**Prompt**
Reproduce the data from its first line through the line that contains "Mothers' Union (142, 1476)", keeping every line in place, and offset each answer coordinate by adding 104 to both of its numbers.

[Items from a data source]
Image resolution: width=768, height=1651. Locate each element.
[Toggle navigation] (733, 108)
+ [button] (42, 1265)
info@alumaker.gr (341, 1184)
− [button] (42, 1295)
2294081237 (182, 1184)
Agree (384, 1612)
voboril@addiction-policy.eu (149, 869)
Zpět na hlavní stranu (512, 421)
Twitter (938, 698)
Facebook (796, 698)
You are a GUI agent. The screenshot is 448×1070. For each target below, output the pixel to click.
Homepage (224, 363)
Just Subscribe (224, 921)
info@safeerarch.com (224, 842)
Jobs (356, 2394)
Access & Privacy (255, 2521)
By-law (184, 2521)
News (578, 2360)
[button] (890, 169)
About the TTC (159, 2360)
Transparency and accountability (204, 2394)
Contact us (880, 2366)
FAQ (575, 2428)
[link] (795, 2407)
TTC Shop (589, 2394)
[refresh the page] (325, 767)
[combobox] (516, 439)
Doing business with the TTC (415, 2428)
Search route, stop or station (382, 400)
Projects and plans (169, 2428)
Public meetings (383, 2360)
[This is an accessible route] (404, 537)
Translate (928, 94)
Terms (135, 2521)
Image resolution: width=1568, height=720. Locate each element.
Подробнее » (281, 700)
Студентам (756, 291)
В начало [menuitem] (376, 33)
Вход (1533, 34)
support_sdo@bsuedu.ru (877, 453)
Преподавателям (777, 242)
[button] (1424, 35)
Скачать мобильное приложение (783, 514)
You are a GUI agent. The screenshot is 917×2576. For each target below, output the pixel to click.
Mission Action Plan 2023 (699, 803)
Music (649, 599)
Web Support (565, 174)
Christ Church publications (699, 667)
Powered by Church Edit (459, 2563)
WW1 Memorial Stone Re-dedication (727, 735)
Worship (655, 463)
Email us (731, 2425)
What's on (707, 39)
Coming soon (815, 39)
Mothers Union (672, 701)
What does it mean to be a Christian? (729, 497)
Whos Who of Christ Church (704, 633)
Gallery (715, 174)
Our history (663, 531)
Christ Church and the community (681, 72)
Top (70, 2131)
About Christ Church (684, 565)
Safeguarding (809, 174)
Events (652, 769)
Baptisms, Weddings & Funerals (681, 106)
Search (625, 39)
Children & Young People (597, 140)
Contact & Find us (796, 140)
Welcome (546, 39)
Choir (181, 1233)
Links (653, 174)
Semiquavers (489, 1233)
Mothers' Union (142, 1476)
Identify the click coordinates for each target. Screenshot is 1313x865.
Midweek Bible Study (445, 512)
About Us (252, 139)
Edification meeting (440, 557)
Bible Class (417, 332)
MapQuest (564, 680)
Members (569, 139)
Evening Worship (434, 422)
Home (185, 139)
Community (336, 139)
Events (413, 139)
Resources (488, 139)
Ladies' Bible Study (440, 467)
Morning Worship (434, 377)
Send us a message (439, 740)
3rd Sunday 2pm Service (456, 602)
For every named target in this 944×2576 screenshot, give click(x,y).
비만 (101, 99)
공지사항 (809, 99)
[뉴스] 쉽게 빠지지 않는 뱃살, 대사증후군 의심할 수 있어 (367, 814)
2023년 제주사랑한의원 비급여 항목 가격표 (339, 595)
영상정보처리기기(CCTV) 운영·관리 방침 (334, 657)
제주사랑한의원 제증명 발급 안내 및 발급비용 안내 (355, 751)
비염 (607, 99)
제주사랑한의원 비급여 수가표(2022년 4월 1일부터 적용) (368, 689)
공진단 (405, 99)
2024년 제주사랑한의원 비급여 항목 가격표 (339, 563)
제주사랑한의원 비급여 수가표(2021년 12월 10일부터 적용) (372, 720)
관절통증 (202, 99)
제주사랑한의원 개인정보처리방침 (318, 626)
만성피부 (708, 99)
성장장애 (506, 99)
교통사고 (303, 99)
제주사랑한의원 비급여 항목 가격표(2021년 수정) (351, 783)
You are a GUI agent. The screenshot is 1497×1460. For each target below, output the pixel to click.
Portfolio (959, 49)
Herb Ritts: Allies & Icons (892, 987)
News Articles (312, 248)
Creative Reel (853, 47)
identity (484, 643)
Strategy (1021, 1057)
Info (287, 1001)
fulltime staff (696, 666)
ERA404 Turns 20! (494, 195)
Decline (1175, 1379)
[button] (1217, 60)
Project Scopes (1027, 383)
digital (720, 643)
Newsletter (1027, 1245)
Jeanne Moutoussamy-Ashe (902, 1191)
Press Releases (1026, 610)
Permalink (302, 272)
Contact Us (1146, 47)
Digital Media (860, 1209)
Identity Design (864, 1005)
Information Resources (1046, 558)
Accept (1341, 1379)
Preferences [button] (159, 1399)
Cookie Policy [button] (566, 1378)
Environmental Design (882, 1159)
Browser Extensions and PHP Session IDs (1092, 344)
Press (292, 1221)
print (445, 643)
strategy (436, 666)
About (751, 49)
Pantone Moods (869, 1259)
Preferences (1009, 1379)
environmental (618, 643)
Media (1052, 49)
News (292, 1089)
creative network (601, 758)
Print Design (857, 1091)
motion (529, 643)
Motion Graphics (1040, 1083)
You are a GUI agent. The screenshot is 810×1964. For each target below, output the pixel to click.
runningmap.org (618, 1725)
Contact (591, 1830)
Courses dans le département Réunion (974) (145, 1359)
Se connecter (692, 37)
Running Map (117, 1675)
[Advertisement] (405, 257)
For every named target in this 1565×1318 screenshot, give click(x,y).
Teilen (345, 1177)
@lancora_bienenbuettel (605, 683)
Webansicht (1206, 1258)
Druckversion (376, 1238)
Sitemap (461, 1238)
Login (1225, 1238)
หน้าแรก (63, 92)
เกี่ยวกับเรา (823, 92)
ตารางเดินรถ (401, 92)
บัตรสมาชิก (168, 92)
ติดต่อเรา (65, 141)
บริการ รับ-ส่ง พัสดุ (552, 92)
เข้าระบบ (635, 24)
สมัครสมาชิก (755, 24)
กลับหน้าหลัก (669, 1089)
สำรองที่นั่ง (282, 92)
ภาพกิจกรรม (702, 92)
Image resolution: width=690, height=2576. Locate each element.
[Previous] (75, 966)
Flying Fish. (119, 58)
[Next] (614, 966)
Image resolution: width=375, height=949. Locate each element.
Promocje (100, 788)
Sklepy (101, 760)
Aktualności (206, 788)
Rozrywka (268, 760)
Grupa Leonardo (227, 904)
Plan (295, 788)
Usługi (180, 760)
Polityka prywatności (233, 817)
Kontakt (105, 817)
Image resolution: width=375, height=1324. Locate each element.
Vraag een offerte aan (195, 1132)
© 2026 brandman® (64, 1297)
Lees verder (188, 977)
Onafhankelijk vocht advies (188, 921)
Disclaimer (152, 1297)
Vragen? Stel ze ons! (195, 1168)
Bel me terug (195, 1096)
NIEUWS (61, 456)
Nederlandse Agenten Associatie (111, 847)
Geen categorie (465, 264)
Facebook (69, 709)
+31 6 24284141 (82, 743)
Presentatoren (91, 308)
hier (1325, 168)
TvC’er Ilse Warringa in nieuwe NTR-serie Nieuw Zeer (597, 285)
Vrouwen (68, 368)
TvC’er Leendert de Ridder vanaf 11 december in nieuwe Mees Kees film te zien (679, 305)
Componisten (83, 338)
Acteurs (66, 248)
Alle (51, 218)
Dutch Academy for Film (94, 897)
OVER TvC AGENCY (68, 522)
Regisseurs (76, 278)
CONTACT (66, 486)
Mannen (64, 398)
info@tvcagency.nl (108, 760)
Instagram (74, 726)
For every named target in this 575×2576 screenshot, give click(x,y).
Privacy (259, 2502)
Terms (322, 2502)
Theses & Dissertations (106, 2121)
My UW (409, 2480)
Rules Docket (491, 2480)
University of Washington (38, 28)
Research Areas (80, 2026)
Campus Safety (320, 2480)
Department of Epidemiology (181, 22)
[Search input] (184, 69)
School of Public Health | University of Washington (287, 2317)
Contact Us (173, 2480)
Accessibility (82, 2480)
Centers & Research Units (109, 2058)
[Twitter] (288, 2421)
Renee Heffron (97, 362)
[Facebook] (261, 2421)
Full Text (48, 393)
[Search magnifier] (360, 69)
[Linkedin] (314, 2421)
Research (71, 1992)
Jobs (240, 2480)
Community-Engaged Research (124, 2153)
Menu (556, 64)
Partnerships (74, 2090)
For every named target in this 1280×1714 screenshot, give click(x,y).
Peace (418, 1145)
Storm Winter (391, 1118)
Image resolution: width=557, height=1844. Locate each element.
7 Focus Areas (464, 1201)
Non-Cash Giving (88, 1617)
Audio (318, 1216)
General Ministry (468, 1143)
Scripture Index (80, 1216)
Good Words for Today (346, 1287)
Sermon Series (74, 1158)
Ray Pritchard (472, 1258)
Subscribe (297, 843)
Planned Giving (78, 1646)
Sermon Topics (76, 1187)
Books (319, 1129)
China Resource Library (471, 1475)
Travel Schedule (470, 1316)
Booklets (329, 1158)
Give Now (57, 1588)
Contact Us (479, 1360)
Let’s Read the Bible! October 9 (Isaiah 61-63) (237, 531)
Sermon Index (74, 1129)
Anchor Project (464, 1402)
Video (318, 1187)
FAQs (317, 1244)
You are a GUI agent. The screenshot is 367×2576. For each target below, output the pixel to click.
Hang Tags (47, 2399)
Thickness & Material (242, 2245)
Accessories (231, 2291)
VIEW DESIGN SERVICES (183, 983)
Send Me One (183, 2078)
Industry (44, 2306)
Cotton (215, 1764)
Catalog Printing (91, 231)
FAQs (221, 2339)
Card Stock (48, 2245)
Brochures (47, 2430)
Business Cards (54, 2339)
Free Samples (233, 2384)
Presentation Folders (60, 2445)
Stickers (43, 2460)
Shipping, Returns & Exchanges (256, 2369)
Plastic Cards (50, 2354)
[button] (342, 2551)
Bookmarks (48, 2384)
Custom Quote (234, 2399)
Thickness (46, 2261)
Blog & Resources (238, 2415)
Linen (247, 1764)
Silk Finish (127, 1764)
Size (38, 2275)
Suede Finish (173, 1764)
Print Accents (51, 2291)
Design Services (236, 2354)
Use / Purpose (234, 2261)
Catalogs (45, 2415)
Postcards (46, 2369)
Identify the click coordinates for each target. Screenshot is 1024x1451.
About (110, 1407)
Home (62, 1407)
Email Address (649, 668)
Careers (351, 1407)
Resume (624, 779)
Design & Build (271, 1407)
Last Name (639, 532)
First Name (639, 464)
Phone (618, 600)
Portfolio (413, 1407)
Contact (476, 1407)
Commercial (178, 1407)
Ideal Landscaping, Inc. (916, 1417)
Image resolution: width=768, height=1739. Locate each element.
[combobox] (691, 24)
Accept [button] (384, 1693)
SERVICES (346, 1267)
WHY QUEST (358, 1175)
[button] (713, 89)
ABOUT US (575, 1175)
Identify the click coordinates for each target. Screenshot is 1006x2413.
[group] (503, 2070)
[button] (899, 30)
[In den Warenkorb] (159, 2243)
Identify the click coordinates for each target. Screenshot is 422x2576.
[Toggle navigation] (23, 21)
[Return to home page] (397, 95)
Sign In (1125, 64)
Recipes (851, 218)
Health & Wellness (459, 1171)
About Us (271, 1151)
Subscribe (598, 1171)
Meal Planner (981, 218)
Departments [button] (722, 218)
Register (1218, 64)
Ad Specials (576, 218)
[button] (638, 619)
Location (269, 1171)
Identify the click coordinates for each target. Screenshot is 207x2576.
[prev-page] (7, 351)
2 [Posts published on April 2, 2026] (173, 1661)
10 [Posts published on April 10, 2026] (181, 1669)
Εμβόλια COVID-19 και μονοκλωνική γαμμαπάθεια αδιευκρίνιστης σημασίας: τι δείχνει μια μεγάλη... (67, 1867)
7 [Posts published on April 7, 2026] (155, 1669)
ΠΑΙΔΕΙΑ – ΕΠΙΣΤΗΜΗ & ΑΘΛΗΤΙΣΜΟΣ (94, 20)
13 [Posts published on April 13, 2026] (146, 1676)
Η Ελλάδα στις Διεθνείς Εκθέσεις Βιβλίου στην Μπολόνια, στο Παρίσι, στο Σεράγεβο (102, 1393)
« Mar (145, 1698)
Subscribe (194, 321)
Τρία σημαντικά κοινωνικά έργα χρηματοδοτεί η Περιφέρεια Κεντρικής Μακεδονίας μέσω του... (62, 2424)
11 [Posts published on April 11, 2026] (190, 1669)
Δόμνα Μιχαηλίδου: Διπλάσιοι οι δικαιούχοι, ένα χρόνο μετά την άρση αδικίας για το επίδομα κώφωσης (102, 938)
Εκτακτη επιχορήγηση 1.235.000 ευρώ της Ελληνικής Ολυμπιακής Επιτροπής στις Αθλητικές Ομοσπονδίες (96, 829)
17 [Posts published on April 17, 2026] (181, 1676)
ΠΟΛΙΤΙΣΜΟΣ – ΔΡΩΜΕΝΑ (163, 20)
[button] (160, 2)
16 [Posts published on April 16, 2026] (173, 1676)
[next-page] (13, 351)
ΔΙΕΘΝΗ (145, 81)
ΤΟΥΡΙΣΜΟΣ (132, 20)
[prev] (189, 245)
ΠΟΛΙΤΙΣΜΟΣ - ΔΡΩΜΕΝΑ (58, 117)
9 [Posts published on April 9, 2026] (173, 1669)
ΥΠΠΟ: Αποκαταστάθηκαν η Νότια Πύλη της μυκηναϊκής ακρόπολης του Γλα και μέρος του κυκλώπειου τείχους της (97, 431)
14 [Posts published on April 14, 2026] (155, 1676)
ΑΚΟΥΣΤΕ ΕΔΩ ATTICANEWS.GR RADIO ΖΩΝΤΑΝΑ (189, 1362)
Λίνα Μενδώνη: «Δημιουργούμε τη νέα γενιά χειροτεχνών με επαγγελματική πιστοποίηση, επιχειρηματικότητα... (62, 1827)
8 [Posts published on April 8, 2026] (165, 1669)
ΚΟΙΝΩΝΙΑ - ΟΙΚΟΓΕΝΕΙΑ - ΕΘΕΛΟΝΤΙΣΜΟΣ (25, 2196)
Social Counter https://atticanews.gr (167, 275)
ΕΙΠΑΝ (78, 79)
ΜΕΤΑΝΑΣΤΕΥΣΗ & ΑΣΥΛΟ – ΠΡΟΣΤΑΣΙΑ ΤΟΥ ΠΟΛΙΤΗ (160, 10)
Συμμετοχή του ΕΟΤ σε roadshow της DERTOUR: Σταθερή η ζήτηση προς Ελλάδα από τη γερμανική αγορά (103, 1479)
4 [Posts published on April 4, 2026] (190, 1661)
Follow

**Written answer**
Image resolution: width=768, height=1651. Locate each element.
[Toggle navigation] (837, 212)
+ [button] (146, 1369)
info@alumaker.gr (445, 1288)
− [button] (146, 1399)
2294081237 (286, 1288)
Agree (488, 1716)
voboril@addiction-policy.eu (253, 973)
Zpět na hlavní stranu (616, 525)
Twitter (1042, 802)
Facebook (900, 802)
You are a GUI agent. The screenshot is 448×1070. For each target below, output the pixel to click.
Homepage (328, 467)
Just Subscribe (328, 1025)
info@safeerarch.com (328, 946)
Jobs (460, 2498)
Access & Privacy (359, 2625)
By-law (288, 2625)
News (682, 2464)
[button] (994, 273)
About the TTC (263, 2464)
Transparency and accountability (308, 2498)
Contact us (984, 2470)
FAQ (679, 2532)
[link] (899, 2511)
TTC Shop (693, 2498)
[refresh the page] (429, 871)
[combobox] (620, 543)
Doing business with the TTC (519, 2532)
Search route, stop or station (486, 504)
Projects and plans (273, 2532)
Public meetings (487, 2464)
[This is an accessible route] (508, 641)
Translate (1032, 198)
Terms (239, 2625)
Image resolution: width=1568, height=720. Locate each element.
Подробнее » (385, 804)
Студентам (860, 395)
В начало [menuitem] (480, 137)
Вход (1637, 138)
support_sdo@bsuedu.ru (981, 557)
Преподавателям (881, 346)
[button] (1528, 139)
Скачать мобильное приложение (887, 618)
You are a GUI agent. The screenshot is 917×2576. For each target below, output the pixel to click.
Mission Action Plan 2023 (803, 907)
Music (753, 703)
Web Support (669, 278)
Christ Church publications (803, 771)
Powered by Church Edit (563, 2667)
WW1 Memorial Stone Re-dedication (831, 839)
Worship (759, 567)
Email us (835, 2529)
What's on (811, 143)
Coming soon (919, 143)
Mothers Union (776, 805)
What does it mean to be a Christian? (833, 601)
Whos Who of Christ Church (808, 737)
Gallery (819, 278)
Our history (767, 635)
Christ Church and the community (785, 176)
Top (174, 2235)
About Christ Church (788, 669)
Safeguarding (913, 278)
Events (756, 873)
Baptisms, Weddings & Funerals (785, 210)
Search (729, 143)
Children & Young People (701, 244)
Contact & Find us (900, 244)
Welcome (650, 143)
Choir (285, 1337)
Links (757, 278)
Semiquavers (593, 1337)
Mothers' Union (246, 1580)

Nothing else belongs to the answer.